- [TASK PROMPT]:
Copy out the part of the items below that opens with the line containing "You are a GUI" and closes with the line containing "pyautogui.click(x=444, y=142)", replacing "wordmark" with "brand" and keeping everything else the same. Leave the pictures out of the answer.

- [EXTRACTED ENTRIES]:
====
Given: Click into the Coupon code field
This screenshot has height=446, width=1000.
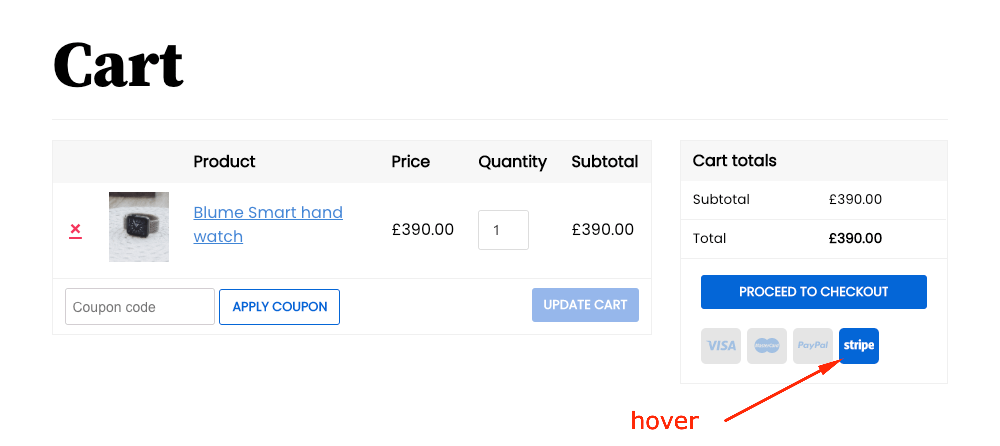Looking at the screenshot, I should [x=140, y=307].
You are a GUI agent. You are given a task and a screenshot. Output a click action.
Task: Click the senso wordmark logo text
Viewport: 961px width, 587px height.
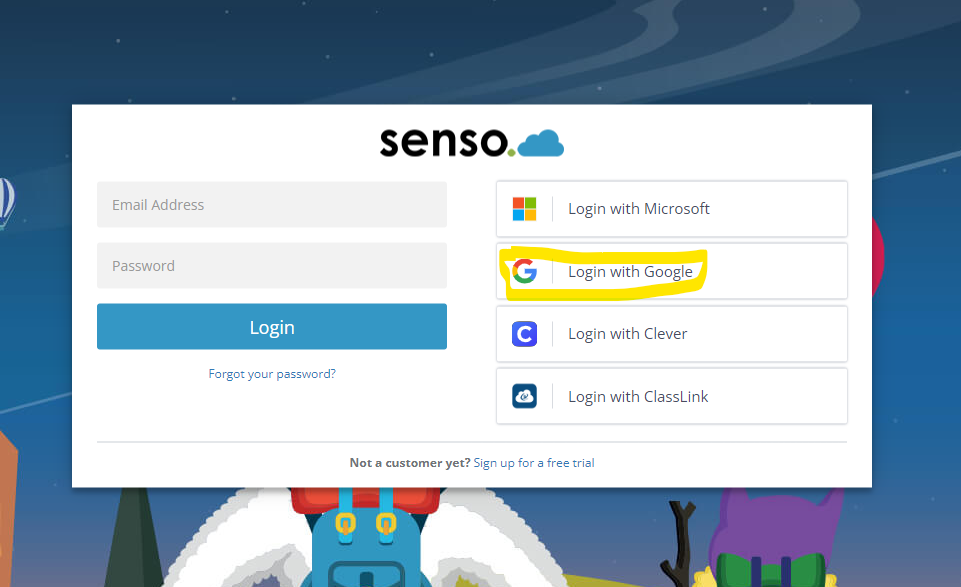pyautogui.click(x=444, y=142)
====
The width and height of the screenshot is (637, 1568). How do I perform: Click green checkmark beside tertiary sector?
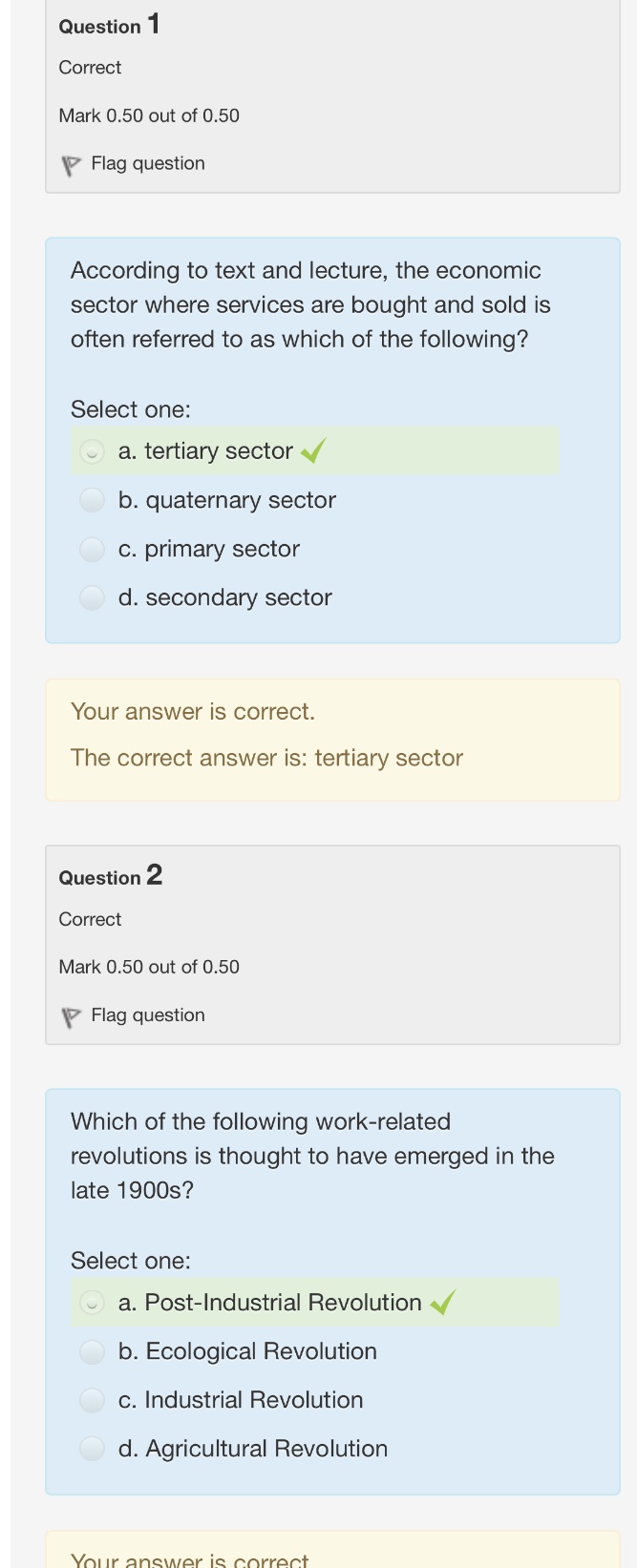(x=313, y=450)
====
- [FULL RESPONSE]:
You are a GUI agent. You are given a task and a screenshot. Output a click action.
Task: Click the senso brand logo text
Viewport: 961px width, 587px height.
pyautogui.click(x=444, y=142)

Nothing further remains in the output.